The Academy nominated nine critically acclaimed movies for Best Picture and not a single blockbuster.
All of the Best Picture nominees combined have pulled in about $609 million at the domestic box office so far, according to statistics from Box Office Mojo, which tracks movie earnings data.
That's just under $2 million less than what "Star Wars: The Last Jedi" earned on its own. "Star Wars" was 2017's top-grossing movie.
That kind of disparity isn't new. For years, the Oscars have rewarded smaller, more prestigious movies instead of the blockbusters that are friendlier with audiences.
"It used to be when you won Best Picture, that was it: You were number one in Hollywood. And it doesn't feel that way anymore," said Jeff Bock, senior box office analyst at Exhibitor Relations.
Over time, Bock said major studios realized they could capitalize on summer hits that didn't necessarily need awards show glory to make money.
That's where niche award show films entered the picture, said Jonathan Kuntz, a film historian and lecturer at the UCLA School of Theater, Film and Television. Notorious film producer Harvey Weinstein -- now best known for the many sexual assault allegations against him -- realized in the 1990s that he could cash in on low- or mid-budget films with chances at Oscar success.
Winning an Oscar is a great way to advertise a movie.
For example, the Weinstein Company's "The Artist" cost only $15 million to make and grossed $12 million before it was nominated for Best Picture, but it topped out at $44 million after it won, according to Box Office Mojo.
Fox Searchlight's "Slumdog Millionaire" made more than two-thirds of its box office earnings after it was nominated for Best Picture. It collected $141 million in 2008.
The trend of the Academy choosing movies with meager box office returns has really only solidified in the last several years. For a time in the mid-1990s and early 2000s, box office winners still found a lot of success.
"Titanic," for example, picked up 11 Academy Awards in 1998, including Best Picture. It also raked in about $600 million at the box office, most of which was earned before its nomination. That year's ceremony drew 55 million viewers, the most in recent memory.
And "The Lord of the Rings: The Return of the King" was no slouch in 2004. The movie earned $377 million, and 43 million people tuned in to watch it win Best Picture.
There's a reason why audiences tuned in those years, Bock said: "People actually have seen those films."

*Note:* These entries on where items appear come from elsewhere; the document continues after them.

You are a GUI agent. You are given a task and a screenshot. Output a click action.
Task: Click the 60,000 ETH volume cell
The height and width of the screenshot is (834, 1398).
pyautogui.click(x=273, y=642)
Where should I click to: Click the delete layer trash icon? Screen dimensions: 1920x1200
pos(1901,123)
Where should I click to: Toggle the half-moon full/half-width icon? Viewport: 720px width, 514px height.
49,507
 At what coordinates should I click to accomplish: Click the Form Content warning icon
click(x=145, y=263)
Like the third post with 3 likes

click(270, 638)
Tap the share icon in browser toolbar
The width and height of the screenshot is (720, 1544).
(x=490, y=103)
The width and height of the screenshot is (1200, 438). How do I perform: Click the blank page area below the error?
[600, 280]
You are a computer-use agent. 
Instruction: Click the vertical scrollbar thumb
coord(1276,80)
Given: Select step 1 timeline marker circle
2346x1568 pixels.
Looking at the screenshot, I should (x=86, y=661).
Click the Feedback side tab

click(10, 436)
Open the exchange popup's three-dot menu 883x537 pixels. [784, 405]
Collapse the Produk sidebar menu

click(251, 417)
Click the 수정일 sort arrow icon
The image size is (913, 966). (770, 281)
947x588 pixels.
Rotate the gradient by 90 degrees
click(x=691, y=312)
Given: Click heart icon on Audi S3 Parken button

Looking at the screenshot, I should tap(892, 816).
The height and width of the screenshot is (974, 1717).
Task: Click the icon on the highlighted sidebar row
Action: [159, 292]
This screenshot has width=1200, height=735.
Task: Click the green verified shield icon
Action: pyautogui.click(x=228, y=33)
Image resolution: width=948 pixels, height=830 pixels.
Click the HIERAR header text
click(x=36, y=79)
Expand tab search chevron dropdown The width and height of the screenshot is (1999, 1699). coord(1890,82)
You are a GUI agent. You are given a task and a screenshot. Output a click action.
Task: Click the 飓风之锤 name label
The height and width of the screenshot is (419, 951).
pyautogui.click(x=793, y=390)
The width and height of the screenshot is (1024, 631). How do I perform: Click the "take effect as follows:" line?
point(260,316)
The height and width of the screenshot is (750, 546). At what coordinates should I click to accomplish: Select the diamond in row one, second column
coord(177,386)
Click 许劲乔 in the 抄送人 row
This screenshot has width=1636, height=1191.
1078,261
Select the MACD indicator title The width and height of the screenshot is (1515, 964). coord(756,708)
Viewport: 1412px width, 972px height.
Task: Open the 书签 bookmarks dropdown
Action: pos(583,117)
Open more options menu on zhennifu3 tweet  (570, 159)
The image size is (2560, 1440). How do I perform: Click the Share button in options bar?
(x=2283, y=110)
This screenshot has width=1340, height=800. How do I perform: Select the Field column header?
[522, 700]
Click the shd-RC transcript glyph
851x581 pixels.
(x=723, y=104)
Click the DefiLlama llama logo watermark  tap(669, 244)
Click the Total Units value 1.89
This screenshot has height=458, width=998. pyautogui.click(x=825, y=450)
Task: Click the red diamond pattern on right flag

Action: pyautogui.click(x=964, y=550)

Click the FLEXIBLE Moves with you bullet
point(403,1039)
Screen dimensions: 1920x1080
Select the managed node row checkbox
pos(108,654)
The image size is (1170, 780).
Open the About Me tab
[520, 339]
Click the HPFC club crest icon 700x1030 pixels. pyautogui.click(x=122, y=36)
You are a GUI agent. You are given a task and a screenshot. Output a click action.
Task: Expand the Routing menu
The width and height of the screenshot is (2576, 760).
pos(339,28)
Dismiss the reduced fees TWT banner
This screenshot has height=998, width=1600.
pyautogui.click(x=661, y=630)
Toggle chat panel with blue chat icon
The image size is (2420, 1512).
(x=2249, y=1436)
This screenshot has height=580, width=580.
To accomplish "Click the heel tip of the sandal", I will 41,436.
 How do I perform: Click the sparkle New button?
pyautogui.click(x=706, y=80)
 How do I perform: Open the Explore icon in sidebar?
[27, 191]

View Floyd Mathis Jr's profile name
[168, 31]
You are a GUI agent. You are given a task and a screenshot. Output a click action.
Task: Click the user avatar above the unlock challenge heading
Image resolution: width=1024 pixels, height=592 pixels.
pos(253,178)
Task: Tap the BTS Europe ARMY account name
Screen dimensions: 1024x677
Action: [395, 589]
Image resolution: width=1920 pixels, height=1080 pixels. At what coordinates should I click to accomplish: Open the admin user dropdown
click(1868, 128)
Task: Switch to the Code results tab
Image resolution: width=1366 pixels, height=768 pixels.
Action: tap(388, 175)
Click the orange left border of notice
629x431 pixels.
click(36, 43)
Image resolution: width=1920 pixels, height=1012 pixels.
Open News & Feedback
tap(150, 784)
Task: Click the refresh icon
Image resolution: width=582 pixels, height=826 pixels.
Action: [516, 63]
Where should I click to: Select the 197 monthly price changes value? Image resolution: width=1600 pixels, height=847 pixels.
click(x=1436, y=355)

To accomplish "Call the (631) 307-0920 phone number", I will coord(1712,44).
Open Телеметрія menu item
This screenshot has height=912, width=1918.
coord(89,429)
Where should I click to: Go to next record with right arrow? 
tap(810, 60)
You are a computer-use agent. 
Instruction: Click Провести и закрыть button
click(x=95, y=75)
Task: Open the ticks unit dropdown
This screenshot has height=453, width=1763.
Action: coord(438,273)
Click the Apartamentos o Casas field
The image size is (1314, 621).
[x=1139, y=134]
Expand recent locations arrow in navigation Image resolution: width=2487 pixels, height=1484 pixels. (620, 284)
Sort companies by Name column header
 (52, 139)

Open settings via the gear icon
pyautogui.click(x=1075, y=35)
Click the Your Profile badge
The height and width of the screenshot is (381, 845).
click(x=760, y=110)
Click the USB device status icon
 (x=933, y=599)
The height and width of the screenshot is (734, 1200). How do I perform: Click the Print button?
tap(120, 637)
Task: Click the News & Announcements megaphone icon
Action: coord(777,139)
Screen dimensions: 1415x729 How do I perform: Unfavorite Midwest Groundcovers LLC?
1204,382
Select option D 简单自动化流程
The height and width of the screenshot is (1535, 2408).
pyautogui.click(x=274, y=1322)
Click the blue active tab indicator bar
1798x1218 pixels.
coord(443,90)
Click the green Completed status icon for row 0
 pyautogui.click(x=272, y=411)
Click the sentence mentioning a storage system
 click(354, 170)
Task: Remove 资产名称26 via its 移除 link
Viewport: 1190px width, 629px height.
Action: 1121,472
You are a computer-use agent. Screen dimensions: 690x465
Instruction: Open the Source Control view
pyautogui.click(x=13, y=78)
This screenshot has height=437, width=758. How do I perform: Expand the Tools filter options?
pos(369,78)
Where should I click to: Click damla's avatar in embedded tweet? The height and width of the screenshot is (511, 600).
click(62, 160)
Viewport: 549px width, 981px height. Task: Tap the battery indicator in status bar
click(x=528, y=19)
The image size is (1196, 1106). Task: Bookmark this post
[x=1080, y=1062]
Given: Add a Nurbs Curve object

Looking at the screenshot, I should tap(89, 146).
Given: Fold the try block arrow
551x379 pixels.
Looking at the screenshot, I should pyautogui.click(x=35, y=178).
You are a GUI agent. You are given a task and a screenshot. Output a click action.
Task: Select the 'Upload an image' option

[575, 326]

By comparison, recent winners "Spotlight" and "Moonlight" earned less than $80 million combined in theaters. Even though those movies were universally praised by critics, audiences weren't as enthusiastic. Less than 35 million people watched each ceremony, making them among the lowest rated.
This year, only two of the Best Picture nominees ranked in the Box Office Mojo's top 15 highest-grossing films of 2017: the war epic "Dunkirk" (No. 14) and the subversive horror movie "Get Out" (No. 15).
The modest totals from other movies, including "Lady Bird," "Phantom Thread" and "The Shape of Water," are unsurprising. They're playing on far fewer screens, and aren't marketed to the broader public in the way that "Wonder Woman" and "Spider-Man: Homecoming" were.
Neither of the latter movies received any Oscar nominations, despite winning over critics and audiences.
That's a missed opportunity, Bock says. Nominating "Wonder Woman" for a prominent award might have driven more buzz to the show itself.
"Think about how big it would be if people tuned in to see, 'Wow, is Wonder Woman actually going to will Best Actress?' It would be huge," he said.
Yet picking smaller films gives the Academy an opportunity to recognize achievements of small, independent artists, noted Kuntz, the UCLA lecturer.
"That seems to be what the Academy wants now," he said. "They can be seen to be rewarding different people and different kinds of quality films."
Besides, he added: Why does a major studio like Disney even need an Academy Award nomination for a monster hit like Star Wars?
"Disney is the largest movie making entity on the planet, and it's already got a billion dollars out of that picture," he added. "Do they really need an Academy Award also?"